On council housebuilding, Osborne probably got the headlines he wanted although his initiative may not be what it seems. He gave the appearance of responding to calls from the housing world to ‘lift the cap’ that prevents councils from making the most of the ‘headroom’ in their Housing Revenue Accounts to borrow to build more homes. In the documents the increase in borrowing seems less than he announced, and is small beer anyway.
Councils have called it ‘a small win’ – they wanted the cap abolished – and the Chartered Institute of Housing has said it is ‘far too modest’.
With Osborne, nothing is ever what it seems: to get access to the modest additional loans, Councils will be ‘encouraged’ (I think that means it is a requirement) to sell ‘expensive properties’ to enable them to build on cheaper sites. Each council will have to do this individually and they will be required to demonstrate that they are making best use of their assets. This is code not only for having plans to sell off more valuable property as it becomes vacant but also to convert many more social rented homes to the much higher ‘affordable rent’. As Jules Birch commented: ‘what seems like a major concession to council housing is actually an acceleration of the conversion of social housing to affordable rent.
Surely it is good to do anything to build more affordable homes? Yes and not necessarily. There are two important measures of affordable housing provision. The first is the number of new homes that are built, the second is the flow of lettings, from existing as well as new homes, to people in housing need. By selling off expensive property, ‘converting’ social rents to affordable rents when homes become vacant, and increasing the right to buy, the Government and especially the Mayor of London are putting all the emphasis on the former, to get the numbers up to save face, and none on the latter. They are aided and abetted by some of the development-obsessed housing associations, and some councils, that get excited about being good ‘asset managers’.
The affordable homes programme is proceeding at the expense of the existing stock of social rented housing. High rents will also put further pressure on housing benefit at a time when the Government’s new cap on total benefit spending can only be delivered by making large further cuts in housing benefit.  The policy might just limp through until 2015 but there will be a terrible crunch shortly afterwards.
The Autumn Statement contains no definition of the ‘expensive housing’ that councils will be expected to sell. In his blog, Jules Birch sources this policy and warns people not to believe it only affects London:

‘the inspiration clearly comes from a 2012 report by Policy Exchange called Ending Expensive Social Tenancies. It defined ‘expensive’ as meaning valued above the regional median adjusted by bedroom size.
It estimated that 818,600 social tenancies worth £159 billion are ‘expensive’ when judged on this basis: 21.8 per cent of England’s council and housing association stock.
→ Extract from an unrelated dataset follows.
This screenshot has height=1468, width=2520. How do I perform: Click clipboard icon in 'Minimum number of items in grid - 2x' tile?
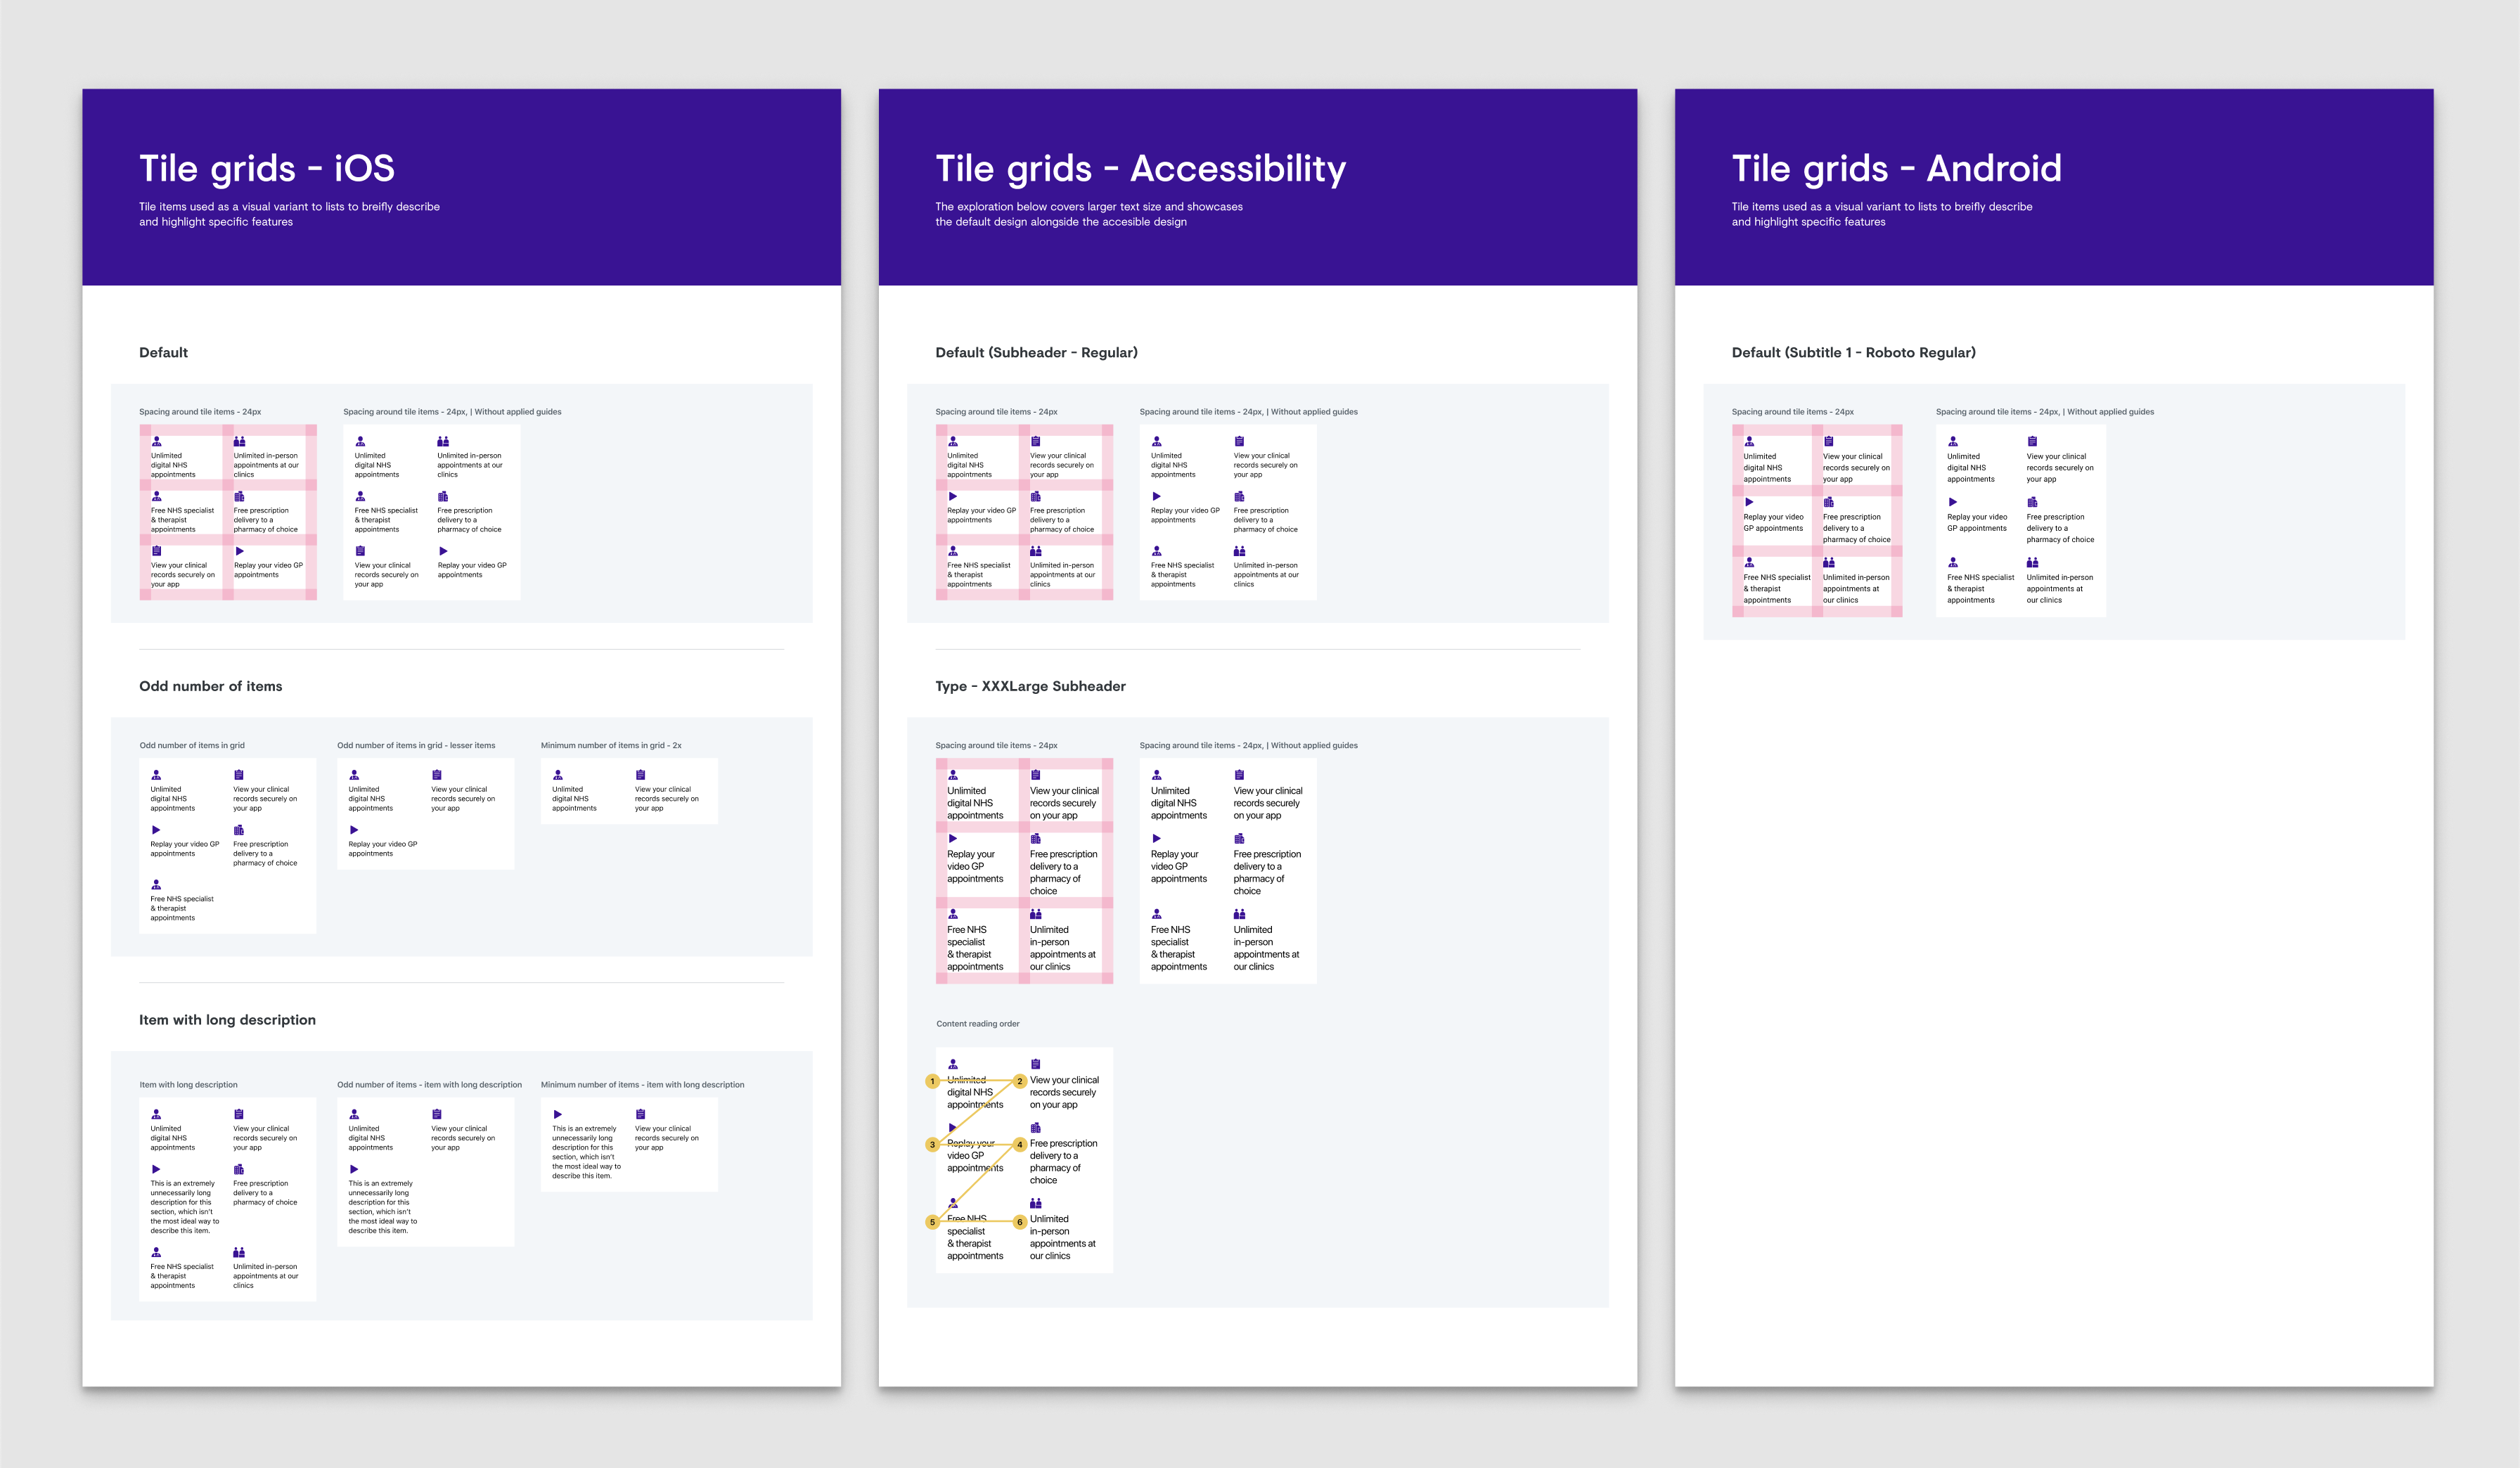640,775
Of those 339,000 are council (18.7 per cent) and 479,000 housing association (24.3 per cent).
If you’re assuming this is mainly to do with London, you’re wrong: almost one in three social homes in London are ‘expensive’ but so too are 26 per cent in the East of England, 22 per cent in the South East and 20 per cent in the South West. The least affected region, the North East, still had 15 per cent of properties classed as ‘expensive’.”

The AS also announced a new initiative to increase the right to buy through the introduction of agents to help people negotiate their purchase. Trotters Independent Traders come to mind. The Tory promise that council sales would be replaced ‘one for one’ is looking increasingly sick as the latest figures show that only one council home is being built for every seven sold. Not just smoke and mirrors. Deception as well.